The find has allowed the scientists to piece together a detailed timeline of how mammals quickly diversified and grew in size once nonavian dinosaurs were out of the way. Within 700,000 years after the impact, for instance, some mammals had grown to be 100 times as heavy as the original survivors, researchers report online October 24 in Science.
These findings are interesting all on their own but the *how* is also interesting.
quote:Despite a century of searching, the site had previously yielded few fossils until paleontologist Tyler Lyson realized in 2016 that bones were preserved inside nodules of rock called concretions, rather than visible among the surface rocks.
Here is Dr. Lyson on how he made his breakthrough.
Oh poor dears, they did make a great find but they just keep missing the truth that all those creatures were buried in the Flood of Noah, not evolved, and "after" the dinosaurs not in great aeons of time, but only in the sense that they were buried above them.
Poor dears, they did make a great find but they just keep missing the truth that all those creatures were buried in the Flood of Noah, not evolved, and "after" the dinosaurs not in great aeons of time, but only in the sense that they were buried above them.
They all float down there.
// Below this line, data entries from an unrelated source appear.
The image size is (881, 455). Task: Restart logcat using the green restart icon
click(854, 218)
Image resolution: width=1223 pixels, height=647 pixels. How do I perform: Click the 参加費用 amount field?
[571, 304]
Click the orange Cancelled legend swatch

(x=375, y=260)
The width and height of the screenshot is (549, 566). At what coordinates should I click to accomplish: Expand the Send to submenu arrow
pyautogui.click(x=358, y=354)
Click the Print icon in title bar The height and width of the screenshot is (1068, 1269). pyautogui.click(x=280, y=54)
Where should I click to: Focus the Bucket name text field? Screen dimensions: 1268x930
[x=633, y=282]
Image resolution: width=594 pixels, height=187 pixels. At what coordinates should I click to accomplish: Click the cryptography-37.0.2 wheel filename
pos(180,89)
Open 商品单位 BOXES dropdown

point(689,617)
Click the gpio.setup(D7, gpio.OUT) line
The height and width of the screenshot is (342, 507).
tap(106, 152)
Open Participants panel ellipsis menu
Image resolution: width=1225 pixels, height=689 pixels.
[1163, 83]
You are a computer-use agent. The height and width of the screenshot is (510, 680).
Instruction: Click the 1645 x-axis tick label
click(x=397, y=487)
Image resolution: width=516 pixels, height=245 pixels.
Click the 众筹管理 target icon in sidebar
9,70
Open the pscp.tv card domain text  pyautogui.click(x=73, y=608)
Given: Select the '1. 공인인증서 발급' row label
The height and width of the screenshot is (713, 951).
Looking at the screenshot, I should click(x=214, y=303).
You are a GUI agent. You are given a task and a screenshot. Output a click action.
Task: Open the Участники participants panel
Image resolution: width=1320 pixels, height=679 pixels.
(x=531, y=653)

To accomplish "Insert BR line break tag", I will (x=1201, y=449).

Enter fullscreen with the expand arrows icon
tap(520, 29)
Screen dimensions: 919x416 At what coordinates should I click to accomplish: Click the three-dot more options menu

Wilma, Fred, Bam-Bam--everybody.
"If you can keep your head while those around you are losing theirs, you can collect a lot of heads."
Homo sum, humani nihil a me alienum puto. -Terence
So in this case instead of the bones getting fossilized by the replacement of bone material with a fossilizing mineral this mineral collected AROUND the bones instead and built up a rounded casing for them? So inside these concretions are unfossilized bones? Why the different process?
AbE watched it again. There's one point where they say the bones were ALSO fossilzed so I guess that answers my question. Why they also formed this ball of mineral within the rock is still a question though.